Background Treatment with adalimumab (ADA) has been reported to improve work productivity and reduce indirect cost due to work impairment in patients with rheumatoid arthritis (RA). The impact of disease duration at the time of treatment initiation on work impairment is less well understood.

Objectives To assess the impact of disease duration before starting treatment with ADA on work productivity and economic benefit in Japanese patients with RA.

Methods Data were taken from the first 24 weeks of a 48-week, multicenter, prospective, single-cohort study of self-reported work productivity and activity impairment in 897 Japanese patients with RA receiving ADA.1 Patients were divided by quartiles (Q) based on disease duration at the time of ADA initiation. Work-related outcomes (absenteeism, presenteeism, overall work impairment [OWI], and activity impairment [AI]) were measured using the Work Productivity and Activity Impairment questionnaire for rheumatoid arthritis (WPAI/RA). Disease activity score based on 28 joint counts (DAS28) and the Health Assessment Questionnaire Disability Index (HAQ-DI) were used to assess clinical and functional response, respectively. For the comparison of changes in clinical response and WPAI domain scores by quartiles of disease duration, contrast test (linear trend) was performed with adjustments for baseline factors. Life saved productivity loss was estimated using OWI score and basic wages in Japanese workers 2012 by Ministry of Health Labor and Welfare.

Results At week 24, disease activity measures and WPAI/RA domain scores were significantly improved across quartiles. There were statistically significant decreasing trends in the percentage of patients achieving DAS28-ESR and HAQ-DI remission after 24 weeks of treatment with longer disease duration. Similarly, there were statistically significant decreasing trends in changes of OWI and AI (activity impairment) from baseline to week 24 with increasing disease duration (table). The estimated life saved productivity losses due to OWI for paid workers in this analysis were €88,292 for Q1, €61,541 for Q2, €55,677 for Q3 and €36,177 for Q4 (€1 = $1.40).
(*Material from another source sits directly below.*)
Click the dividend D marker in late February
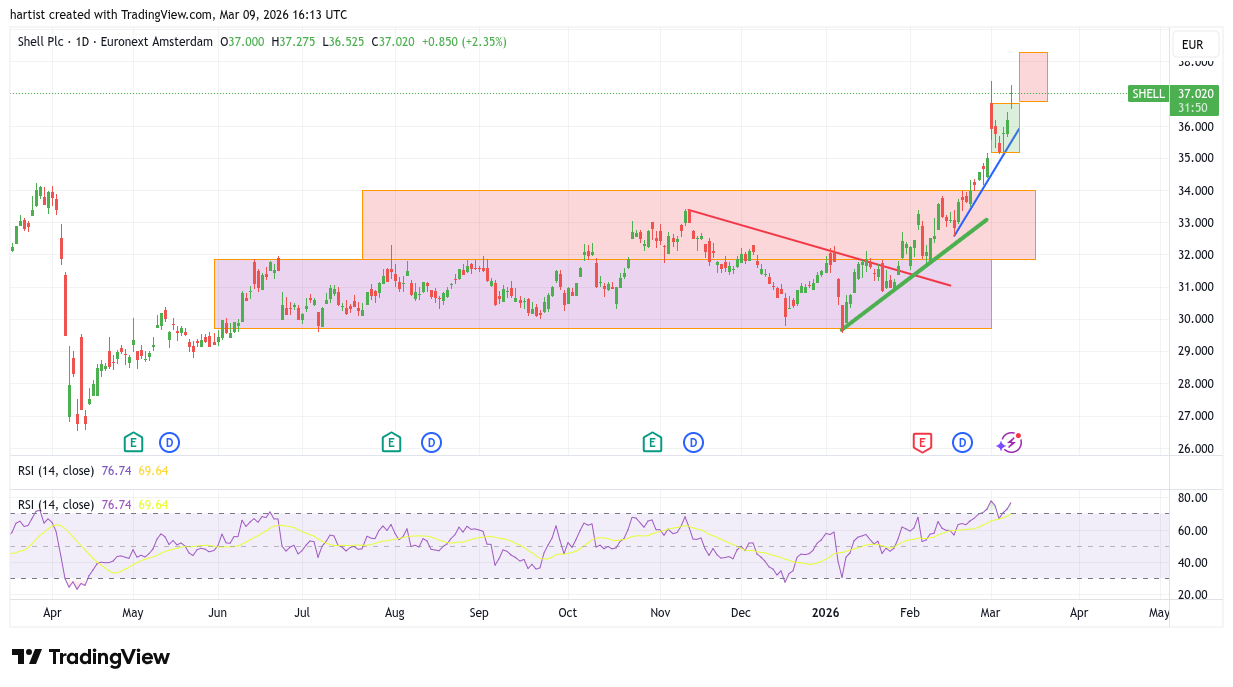This screenshot has height=687, width=1233. (x=962, y=442)
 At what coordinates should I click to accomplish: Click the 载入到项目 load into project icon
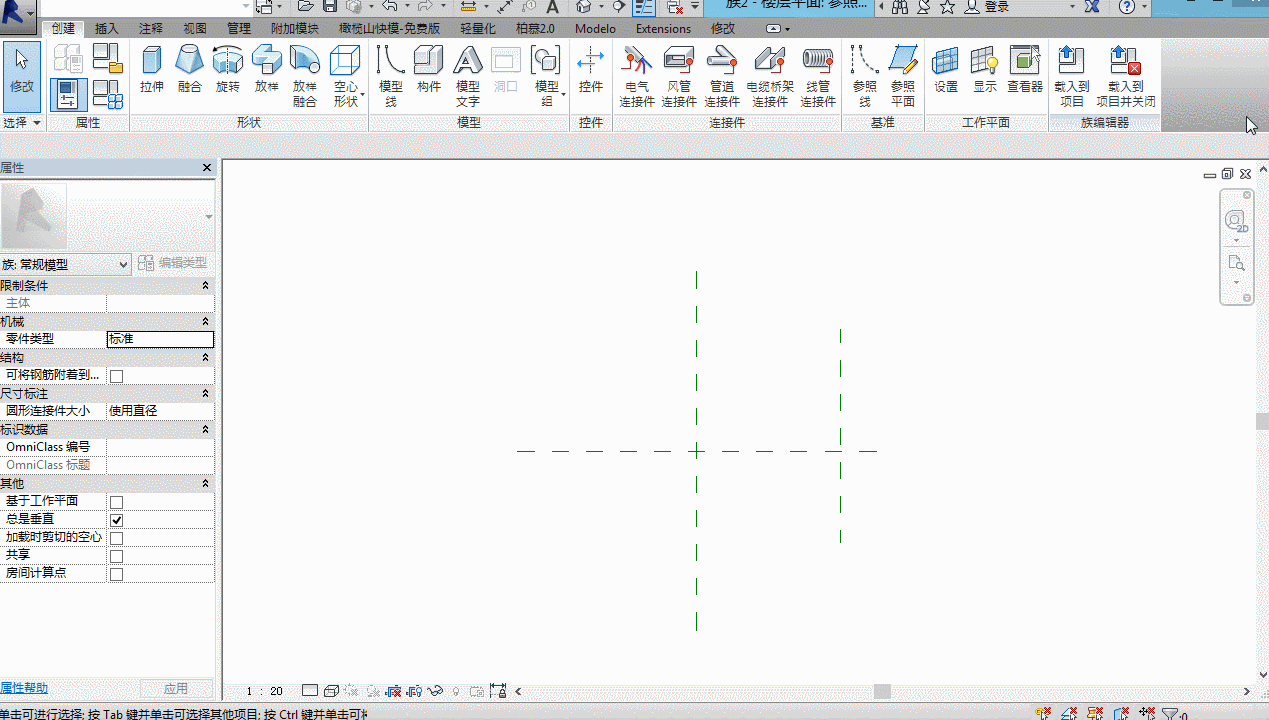[1071, 76]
Conclusions Shorter disease duration before starting ADA treatment leads to better clinical response and work related outcomes in Japanese patients with RA. Earlier ADA treatment has an economic impact on lifetime benefit in Japanese RA patients.

References

  1. Y. Tanaka, et al. ACR2013, Poster #2366

Acknowledgements This study was sponsored by AbbVie and Eisai Co., Ltd. AbbVie contributed to the study design, research, and interpretation of data, writing, reviewing, and approving the publication.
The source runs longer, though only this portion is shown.